Please state how many lines in the records below contain the word "will"; the answer should be a number and nothing else.

*****

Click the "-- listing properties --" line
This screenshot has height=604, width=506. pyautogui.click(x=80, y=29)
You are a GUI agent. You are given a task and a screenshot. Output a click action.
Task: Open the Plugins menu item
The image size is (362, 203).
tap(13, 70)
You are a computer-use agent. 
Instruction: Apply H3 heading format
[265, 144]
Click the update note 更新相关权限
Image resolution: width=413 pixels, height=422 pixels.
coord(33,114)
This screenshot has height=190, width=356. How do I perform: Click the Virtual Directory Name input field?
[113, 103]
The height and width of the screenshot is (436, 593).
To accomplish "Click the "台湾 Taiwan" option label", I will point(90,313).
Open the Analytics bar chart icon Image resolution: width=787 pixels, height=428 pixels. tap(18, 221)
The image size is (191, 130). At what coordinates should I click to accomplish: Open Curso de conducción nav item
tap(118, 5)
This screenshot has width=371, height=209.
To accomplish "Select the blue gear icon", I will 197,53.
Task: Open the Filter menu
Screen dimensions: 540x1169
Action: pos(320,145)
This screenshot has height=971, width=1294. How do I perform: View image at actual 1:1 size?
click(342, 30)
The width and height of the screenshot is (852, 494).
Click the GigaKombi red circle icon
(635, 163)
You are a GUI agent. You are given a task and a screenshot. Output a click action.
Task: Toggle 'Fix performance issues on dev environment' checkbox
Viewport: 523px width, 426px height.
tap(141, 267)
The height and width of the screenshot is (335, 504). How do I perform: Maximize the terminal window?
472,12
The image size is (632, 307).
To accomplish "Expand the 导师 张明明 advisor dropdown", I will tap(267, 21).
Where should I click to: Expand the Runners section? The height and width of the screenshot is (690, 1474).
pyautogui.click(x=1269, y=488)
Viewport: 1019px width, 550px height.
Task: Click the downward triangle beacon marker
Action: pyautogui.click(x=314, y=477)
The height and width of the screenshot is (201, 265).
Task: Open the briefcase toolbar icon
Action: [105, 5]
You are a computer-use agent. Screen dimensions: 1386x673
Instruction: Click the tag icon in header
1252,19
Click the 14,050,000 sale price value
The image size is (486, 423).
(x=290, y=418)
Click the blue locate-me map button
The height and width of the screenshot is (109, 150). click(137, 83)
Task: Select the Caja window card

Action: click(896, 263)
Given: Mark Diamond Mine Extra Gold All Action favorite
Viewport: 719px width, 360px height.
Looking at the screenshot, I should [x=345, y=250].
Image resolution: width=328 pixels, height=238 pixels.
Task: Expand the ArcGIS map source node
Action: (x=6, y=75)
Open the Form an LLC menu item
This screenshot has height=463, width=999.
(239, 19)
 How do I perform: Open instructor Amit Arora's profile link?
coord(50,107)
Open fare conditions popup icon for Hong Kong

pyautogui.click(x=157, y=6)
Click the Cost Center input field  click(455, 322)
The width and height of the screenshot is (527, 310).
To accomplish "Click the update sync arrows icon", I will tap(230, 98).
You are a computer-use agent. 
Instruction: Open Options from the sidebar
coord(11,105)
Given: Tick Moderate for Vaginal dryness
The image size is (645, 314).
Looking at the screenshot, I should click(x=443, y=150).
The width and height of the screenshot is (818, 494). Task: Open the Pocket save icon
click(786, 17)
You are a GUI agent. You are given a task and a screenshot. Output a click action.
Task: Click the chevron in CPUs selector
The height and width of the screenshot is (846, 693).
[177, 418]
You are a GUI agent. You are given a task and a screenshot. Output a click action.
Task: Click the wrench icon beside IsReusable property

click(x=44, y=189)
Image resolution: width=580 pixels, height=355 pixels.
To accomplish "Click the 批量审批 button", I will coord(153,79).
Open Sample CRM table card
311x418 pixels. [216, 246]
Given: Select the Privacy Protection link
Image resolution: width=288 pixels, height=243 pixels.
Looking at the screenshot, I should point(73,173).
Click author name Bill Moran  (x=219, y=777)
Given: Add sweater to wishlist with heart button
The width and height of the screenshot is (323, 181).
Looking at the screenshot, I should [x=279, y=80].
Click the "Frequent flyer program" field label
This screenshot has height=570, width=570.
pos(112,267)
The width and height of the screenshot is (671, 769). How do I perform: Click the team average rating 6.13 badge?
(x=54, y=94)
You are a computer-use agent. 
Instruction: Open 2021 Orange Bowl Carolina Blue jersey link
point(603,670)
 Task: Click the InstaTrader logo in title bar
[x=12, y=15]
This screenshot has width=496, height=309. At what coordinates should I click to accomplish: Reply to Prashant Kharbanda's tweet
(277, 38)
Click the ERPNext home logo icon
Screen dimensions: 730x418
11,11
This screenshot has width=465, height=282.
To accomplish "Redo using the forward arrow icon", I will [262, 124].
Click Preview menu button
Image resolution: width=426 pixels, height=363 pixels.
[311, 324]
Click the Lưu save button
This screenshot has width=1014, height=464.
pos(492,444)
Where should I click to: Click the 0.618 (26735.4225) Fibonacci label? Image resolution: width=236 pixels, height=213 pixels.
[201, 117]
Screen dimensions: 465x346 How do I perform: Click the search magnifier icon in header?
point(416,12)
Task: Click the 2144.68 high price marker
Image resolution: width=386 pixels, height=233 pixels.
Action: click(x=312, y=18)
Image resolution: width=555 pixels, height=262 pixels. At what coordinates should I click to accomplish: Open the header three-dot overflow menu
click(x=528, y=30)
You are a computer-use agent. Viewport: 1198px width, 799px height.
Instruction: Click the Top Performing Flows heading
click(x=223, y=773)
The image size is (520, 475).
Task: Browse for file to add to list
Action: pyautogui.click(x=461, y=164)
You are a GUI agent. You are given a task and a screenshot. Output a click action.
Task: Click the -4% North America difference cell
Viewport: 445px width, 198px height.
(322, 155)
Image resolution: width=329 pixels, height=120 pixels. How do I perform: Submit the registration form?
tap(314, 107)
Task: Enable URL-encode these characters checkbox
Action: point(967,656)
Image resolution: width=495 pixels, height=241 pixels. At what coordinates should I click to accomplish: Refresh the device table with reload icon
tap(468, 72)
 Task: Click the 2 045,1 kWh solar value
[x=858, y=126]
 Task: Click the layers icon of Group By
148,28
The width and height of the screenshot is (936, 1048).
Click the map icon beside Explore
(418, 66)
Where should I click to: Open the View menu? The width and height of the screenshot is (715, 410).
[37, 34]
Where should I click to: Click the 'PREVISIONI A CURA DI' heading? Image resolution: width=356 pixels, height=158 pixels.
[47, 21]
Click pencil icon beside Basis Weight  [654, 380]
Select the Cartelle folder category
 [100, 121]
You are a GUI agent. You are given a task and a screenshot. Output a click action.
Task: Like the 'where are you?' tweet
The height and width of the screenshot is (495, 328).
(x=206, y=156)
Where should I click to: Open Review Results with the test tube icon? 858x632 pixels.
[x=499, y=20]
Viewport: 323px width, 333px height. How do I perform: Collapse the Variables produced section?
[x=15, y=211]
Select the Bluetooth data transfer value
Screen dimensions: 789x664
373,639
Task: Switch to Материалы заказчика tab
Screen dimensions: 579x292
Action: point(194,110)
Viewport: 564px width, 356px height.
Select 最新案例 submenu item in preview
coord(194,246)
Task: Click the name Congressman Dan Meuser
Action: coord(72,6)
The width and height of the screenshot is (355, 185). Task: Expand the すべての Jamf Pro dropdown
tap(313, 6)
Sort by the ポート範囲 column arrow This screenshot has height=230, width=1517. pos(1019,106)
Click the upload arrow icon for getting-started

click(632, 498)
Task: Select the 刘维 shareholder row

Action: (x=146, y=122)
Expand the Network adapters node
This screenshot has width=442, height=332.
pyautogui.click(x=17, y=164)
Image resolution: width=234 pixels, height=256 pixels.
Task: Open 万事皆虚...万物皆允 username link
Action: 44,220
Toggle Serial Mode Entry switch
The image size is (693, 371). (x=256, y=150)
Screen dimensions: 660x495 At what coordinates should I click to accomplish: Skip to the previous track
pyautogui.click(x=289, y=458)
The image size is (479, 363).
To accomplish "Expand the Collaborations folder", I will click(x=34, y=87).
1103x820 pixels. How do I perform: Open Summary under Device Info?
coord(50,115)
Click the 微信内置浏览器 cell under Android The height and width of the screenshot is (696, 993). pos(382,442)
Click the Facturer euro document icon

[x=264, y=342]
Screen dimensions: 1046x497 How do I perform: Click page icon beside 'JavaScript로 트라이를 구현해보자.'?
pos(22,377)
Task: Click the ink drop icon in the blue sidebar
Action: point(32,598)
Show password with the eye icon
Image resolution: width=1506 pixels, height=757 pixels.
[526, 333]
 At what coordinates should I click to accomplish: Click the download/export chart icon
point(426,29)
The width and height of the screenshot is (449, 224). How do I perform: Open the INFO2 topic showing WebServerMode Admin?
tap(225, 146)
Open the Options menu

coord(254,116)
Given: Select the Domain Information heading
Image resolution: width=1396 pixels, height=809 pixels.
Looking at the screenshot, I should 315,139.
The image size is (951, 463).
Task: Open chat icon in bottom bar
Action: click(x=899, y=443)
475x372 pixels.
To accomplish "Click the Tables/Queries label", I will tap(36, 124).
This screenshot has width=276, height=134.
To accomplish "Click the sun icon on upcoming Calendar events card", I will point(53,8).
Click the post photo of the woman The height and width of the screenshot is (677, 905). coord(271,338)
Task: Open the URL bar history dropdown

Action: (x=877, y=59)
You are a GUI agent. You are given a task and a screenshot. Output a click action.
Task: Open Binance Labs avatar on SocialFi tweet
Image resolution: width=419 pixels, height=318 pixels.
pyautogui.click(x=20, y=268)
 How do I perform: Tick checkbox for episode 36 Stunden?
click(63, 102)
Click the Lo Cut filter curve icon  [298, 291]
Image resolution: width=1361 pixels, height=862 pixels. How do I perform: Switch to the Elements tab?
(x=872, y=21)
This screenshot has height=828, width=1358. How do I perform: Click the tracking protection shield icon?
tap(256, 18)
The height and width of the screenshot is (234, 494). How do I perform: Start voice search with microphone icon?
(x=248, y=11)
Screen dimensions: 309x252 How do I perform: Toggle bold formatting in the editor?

*****

Completed exercise:
9